Please copy out the entries below exactly, beginning with the line that contains "Given: Click the signed-in name TRAN DUC HUY" and ending with the line that contains "You are a computer-use agent. 205x205 pixels.", and include nothing outside that span.

> [Records provided]
>>>

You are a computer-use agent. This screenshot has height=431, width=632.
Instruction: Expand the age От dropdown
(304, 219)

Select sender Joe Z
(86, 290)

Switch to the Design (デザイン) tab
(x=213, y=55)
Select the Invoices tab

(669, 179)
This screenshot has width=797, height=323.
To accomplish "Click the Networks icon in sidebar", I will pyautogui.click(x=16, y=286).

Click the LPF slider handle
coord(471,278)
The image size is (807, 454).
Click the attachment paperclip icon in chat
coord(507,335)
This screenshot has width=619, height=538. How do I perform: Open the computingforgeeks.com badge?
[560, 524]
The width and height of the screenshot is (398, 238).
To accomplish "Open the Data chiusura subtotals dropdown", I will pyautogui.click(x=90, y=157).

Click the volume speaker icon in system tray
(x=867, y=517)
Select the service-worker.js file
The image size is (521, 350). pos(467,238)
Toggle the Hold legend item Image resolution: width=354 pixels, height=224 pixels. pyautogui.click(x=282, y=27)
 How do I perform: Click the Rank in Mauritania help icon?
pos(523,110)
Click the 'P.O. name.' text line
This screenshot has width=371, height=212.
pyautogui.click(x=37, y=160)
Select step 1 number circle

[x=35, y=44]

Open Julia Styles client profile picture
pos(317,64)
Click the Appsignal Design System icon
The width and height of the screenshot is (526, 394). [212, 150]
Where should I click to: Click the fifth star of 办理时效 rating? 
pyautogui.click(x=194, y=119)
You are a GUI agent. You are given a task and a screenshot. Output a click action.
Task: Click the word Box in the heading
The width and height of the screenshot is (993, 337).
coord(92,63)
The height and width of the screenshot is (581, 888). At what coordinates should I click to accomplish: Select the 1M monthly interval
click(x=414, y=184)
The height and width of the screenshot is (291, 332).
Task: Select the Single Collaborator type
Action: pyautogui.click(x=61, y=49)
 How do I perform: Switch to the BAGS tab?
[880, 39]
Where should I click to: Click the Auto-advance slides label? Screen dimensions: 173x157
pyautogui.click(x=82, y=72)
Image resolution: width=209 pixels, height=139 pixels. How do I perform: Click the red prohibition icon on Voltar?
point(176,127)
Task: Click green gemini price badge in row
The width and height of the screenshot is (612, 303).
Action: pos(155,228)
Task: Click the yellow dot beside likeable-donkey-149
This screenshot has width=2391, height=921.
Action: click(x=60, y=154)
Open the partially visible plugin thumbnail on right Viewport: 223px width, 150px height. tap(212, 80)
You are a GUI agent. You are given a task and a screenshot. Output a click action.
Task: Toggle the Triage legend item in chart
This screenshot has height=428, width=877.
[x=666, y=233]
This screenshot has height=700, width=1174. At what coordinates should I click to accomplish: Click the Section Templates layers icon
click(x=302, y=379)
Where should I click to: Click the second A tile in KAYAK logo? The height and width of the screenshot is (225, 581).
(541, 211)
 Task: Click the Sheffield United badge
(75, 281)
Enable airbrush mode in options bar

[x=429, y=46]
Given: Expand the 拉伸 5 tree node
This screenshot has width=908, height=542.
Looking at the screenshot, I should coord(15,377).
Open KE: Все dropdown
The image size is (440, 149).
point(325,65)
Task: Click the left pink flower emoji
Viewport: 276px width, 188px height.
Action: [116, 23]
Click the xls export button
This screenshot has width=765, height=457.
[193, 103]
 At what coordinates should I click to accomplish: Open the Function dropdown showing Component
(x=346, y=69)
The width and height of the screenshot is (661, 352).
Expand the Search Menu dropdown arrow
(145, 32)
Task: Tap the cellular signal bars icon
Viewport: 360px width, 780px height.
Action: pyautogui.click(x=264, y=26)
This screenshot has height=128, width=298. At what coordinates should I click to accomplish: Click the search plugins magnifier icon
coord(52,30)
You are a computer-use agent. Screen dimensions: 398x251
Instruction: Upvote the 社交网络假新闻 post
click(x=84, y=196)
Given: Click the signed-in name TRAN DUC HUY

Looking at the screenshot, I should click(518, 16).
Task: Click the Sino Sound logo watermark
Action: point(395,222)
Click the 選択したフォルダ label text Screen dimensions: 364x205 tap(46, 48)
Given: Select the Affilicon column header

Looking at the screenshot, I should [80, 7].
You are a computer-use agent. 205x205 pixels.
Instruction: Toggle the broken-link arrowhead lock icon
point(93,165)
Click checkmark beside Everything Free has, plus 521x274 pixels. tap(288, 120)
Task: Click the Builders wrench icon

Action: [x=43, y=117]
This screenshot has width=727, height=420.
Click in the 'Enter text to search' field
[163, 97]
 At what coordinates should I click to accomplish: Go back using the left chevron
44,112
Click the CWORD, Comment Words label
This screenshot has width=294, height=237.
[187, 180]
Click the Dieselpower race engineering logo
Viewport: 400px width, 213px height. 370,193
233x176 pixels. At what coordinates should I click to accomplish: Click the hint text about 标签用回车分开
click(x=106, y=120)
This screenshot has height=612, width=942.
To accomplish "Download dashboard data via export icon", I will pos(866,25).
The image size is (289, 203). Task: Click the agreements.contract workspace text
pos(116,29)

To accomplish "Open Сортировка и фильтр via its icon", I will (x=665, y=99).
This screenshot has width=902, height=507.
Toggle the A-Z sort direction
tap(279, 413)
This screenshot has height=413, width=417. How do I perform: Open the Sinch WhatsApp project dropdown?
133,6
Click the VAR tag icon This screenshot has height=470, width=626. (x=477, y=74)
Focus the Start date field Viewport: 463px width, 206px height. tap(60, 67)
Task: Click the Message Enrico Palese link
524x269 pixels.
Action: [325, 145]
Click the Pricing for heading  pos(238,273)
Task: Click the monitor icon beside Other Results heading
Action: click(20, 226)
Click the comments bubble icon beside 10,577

<<<

> [Written response]
Given: Click the signed-in name TRAN DUC HUY

Looking at the screenshot, I should click(518, 16).
Task: Click the Sino Sound logo watermark
Action: point(395,222)
Click the 選択したフォルダ label text Screen dimensions: 364x205 tap(46, 48)
Given: Select the Affilicon column header

Looking at the screenshot, I should [80, 7].
You are a computer-use agent. 205x205 pixels.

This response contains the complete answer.